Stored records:
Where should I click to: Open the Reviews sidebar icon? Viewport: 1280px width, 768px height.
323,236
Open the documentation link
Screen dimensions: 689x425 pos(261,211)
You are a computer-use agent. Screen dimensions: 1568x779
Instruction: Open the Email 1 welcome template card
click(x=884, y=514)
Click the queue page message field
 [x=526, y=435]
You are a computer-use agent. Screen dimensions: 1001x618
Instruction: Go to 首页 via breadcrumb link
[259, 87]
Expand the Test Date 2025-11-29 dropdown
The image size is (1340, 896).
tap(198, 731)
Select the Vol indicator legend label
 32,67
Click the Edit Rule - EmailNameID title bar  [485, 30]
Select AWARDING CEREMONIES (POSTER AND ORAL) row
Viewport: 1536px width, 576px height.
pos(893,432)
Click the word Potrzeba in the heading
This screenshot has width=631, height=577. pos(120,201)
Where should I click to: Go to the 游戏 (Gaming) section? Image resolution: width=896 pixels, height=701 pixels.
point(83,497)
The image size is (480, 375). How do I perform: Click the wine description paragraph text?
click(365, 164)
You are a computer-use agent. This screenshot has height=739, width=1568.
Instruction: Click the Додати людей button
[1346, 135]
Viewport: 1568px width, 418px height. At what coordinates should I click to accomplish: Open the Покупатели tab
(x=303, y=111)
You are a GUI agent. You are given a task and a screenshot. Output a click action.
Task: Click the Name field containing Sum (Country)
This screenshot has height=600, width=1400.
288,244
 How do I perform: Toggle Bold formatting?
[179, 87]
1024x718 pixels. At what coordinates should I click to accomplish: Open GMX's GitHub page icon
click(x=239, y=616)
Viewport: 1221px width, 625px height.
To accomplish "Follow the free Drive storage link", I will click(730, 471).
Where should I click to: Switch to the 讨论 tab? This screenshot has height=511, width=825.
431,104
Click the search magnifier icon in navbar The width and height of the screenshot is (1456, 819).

◆ **Assigned task**
Your output should match the records above word for word.

◆ **Expected output**
Where should I click to: Open the Reviews sidebar icon? Viewport: 1280px width, 768px height.
323,236
Open the documentation link
Screen dimensions: 689x425 pos(261,211)
You are a computer-use agent. Screen dimensions: 1568x779
Instruction: Open the Email 1 welcome template card
click(x=884, y=514)
Click the queue page message field
 [x=526, y=435]
You are a computer-use agent. Screen dimensions: 1001x618
Instruction: Go to 首页 via breadcrumb link
[259, 87]
Expand the Test Date 2025-11-29 dropdown
The image size is (1340, 896).
tap(198, 731)
Select the Vol indicator legend label
 32,67
Click the Edit Rule - EmailNameID title bar  [485, 30]
Select AWARDING CEREMONIES (POSTER AND ORAL) row
Viewport: 1536px width, 576px height.
pos(893,432)
Click the word Potrzeba in the heading
This screenshot has width=631, height=577. pos(120,201)
Where should I click to: Go to the 游戏 (Gaming) section? Image resolution: width=896 pixels, height=701 pixels.
point(83,497)
The image size is (480, 375). How do I perform: Click the wine description paragraph text?
click(365, 164)
You are a computer-use agent. This screenshot has height=739, width=1568.
Instruction: Click the Додати людей button
[1346, 135]
Viewport: 1568px width, 418px height. At what coordinates should I click to accomplish: Open the Покупатели tab
(x=303, y=111)
You are a GUI agent. You are given a task and a screenshot. Output a click action.
Task: Click the Name field containing Sum (Country)
This screenshot has height=600, width=1400.
288,244
 How do I perform: Toggle Bold formatting?
[179, 87]
1024x718 pixels. At what coordinates should I click to accomplish: Open GMX's GitHub page icon
click(x=239, y=616)
Viewport: 1221px width, 625px height.
To accomplish "Follow the free Drive storage link", I will click(730, 471).
Where should I click to: Switch to the 讨论 tab? This screenshot has height=511, width=825.
431,104
Click the search magnifier icon in navbar The width and height of the screenshot is (1456, 819).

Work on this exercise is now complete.